In vivo functional characterization of the Saccharomyces cerevisiae 60S biogenesis GTPase Nog1

The Saccharomyces cerevisiae Nog1 GTPase is critical for assembly of the large ribosomal subunit. Mutations in conserved residues in the GTP-binding pocket cause defects in cell growth and 60S ribosome assembly but mutant proteins retain their ability to associate with the pre-60S. Association of Nog1 with the pre-60S is independent of guanine nucleotide added to cell extracts. Thus, it appears that nucleotide occupancy does not substantially affect Nog1 association with pre-60S particles. Somewhat surprisingly, neither of the conserved threonines in the G2 motif of the GTPase domain is essential for Nog1 function.
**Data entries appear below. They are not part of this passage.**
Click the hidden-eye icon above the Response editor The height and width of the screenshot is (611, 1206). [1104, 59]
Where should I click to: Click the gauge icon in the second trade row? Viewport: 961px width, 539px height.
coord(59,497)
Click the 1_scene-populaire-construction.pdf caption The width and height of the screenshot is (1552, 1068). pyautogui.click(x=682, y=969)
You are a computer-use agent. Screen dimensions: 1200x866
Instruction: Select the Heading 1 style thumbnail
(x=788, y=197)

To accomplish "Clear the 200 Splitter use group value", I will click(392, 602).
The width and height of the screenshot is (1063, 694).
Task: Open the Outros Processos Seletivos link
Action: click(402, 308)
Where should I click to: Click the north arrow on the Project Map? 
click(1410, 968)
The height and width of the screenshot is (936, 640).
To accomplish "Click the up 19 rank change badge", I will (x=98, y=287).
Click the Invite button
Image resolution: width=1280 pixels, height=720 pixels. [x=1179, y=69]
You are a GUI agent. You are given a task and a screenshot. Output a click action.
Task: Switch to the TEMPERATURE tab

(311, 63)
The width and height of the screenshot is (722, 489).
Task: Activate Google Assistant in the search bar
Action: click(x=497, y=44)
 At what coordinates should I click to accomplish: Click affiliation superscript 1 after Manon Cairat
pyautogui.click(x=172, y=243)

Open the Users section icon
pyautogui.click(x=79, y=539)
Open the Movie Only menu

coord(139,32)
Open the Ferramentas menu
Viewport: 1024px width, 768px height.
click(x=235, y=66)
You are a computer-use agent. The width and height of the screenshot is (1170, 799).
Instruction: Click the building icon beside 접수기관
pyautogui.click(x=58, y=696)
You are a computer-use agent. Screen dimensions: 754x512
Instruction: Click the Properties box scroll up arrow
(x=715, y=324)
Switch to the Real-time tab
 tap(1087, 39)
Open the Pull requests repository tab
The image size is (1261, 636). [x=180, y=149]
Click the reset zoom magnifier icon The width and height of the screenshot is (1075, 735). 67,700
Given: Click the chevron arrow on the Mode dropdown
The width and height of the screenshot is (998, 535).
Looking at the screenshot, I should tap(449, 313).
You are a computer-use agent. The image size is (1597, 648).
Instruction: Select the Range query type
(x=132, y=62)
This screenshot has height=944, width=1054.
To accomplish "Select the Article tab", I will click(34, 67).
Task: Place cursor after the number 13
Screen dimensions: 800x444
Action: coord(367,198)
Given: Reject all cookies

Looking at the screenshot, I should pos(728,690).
Neither the steady-state rRNA levels nor the protein composition (as determined by isobaric labeling and identification by mass spectrometry of peptides) of the pre-60S particles in the nog1P176V mutant are grossly perturbed, although levels of four proteins (Nog1, Nop2, Nop15, and Tif6) are modestly reduced in pre-60S particles isolated from the mutant. Deletion analysis revealed that the C-terminal 168 amino acids are not required for function; however, the N-terminal 126 amino acids are required. Optimal association with pre-60S particles requires sequences between amino acids 347-456. Several conserved charge-to-alanine substitutions outside the GTPase domain display modest growth phenotypes indicating that these residues are not critical for function.